The next step will be a pilot test among independent vending operators, according to Kraft. The long-term goal is for the machine to be available to operators nationwide.
Next Generation, which was selected for the beta test because of its technological expertise, plans on purchasing more Diji-Touch machines, based on the results to date.
The machine, which Kraft and Crane both displayed at the National Automatic Merchandising Association OneShow in 2010, has undergone some changes during the beta test. Next Generation and Kraft are both awaiting reports from researchers who are analyzing data from the beta test.
Digitas LLC, a digital advertising company, is determining metrics such as how long consumers are viewing nutrition data before making a purchase, and what relation exists between nutrition reading and purchasing. Digitas can determine these metrics because each time a consumer touches the LCD screen a file is recorded.
Nielsen Strategic Media Service, meanwhile, has interviewed consumers and will determine how consumers use the machine and how they perceive it. (See sidebar.)
A long-term goal is to use the Diji-Touch as an advertising medium. While the machine in its current stage uses promotional advertising to encourage vending sales, the system also has the potential to carry paid advertising, offering “passive” income to vending operators.
The Diji-Touch machine, besides offering a more interactive buying experience, marks a new type of development process for vending. Unlike other innovations that are tested and then brought to market, Diji-Touch is an ongoing process. This is because it uses a technology, liquid crystal display digital video, that is still evolving.
The Diji-Touch mimics a traditional glassfront snack machine in that it displays a grid of product facings. The first difference is that instead of displaying actual product, the screen presents a grid of colorful graphic icons representing the products.
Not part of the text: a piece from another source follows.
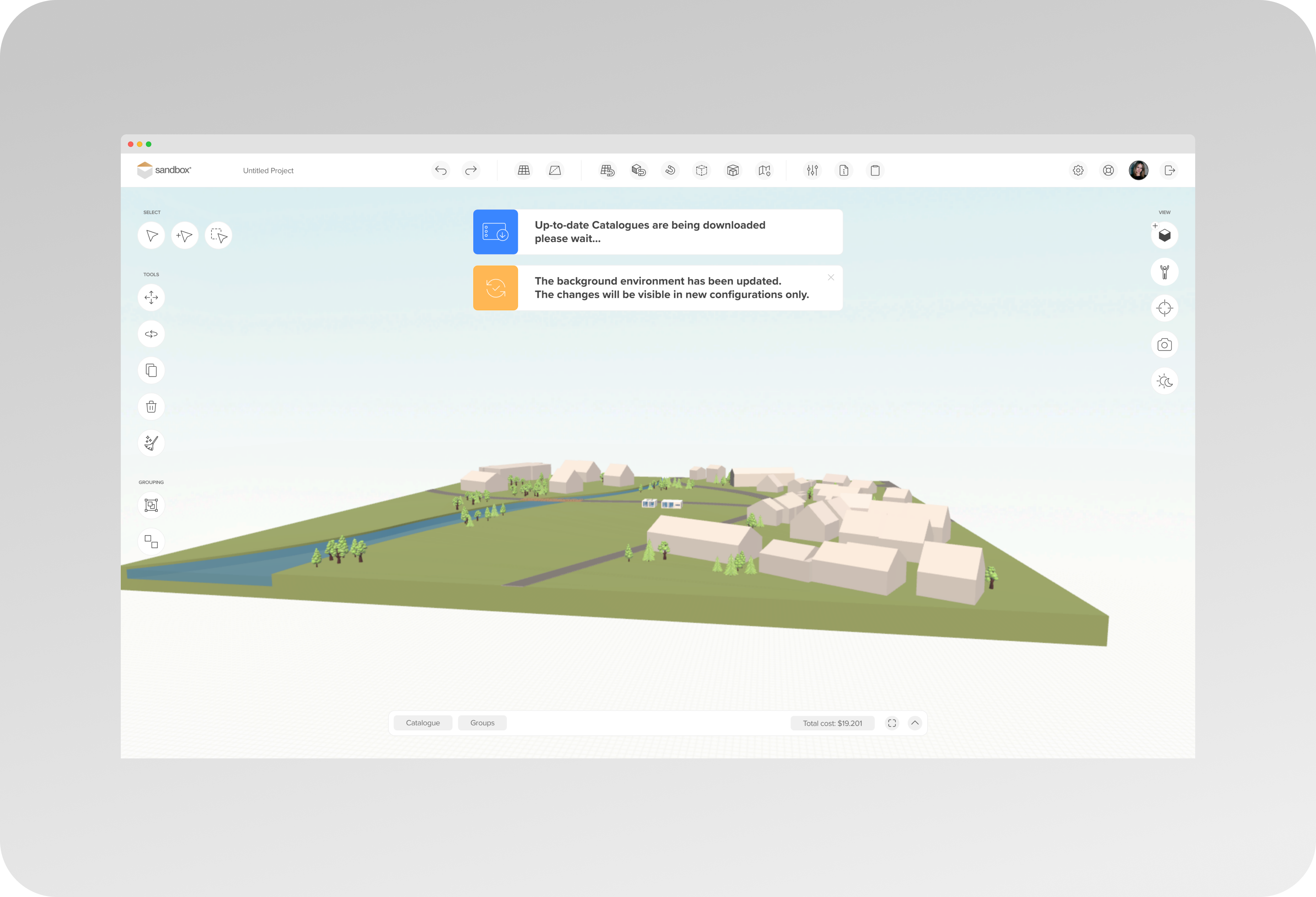Screen dimensions: 1316x897
Task: Take a screenshot with camera icon
Action: pos(1164,345)

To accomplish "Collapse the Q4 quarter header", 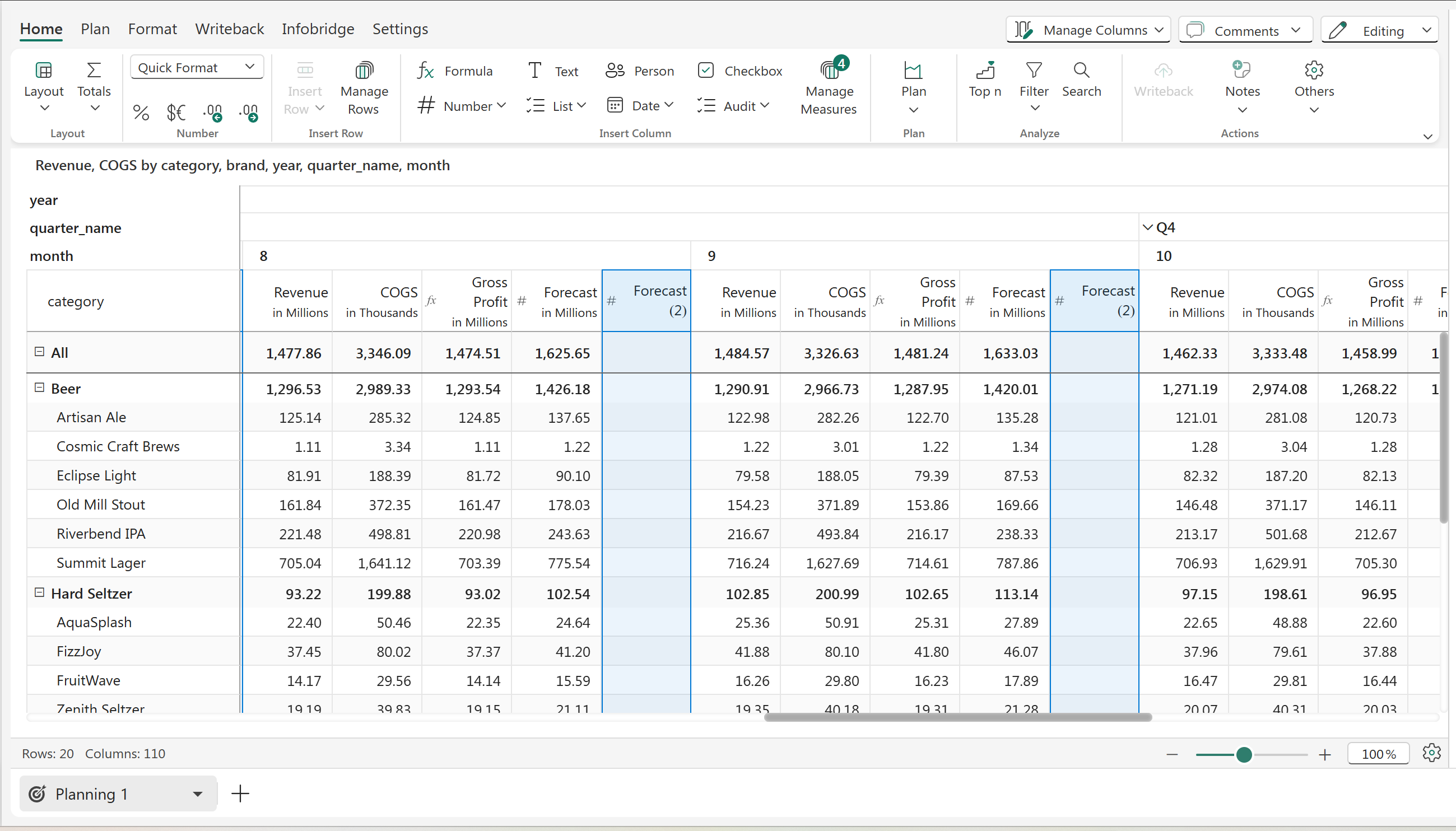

Once the consumer touches an icon to make a selection, a larger image of the product appears on the screen, prompting the consumer to “spin” the image. The image of the product rotates in place in the center of the screen, allowing the consumer to view the package from different angles. The consumer can then choose a view of the ingredients, the nutrition data, or move on to the actual purchase process.
The touch prompts lead the consumer through the purchase process, offering a choice of payment method: cash or credit. At the end, the screen displays the sale information and asks the consumer if they’d like to make another selection.
These text prompts appear on a rectangular image in the center of the screen against a solid background. The screen is highly versatile and can include an advertising banner or virtual images of mascots such as Mr. Peanut.
The user can even adjust the product grid so the top and bottom rows switch position, allowing someone who is visually impaired to view the top rows at eye level. This feature makes the machine ADA (Americans with Disabilities Act) compliant.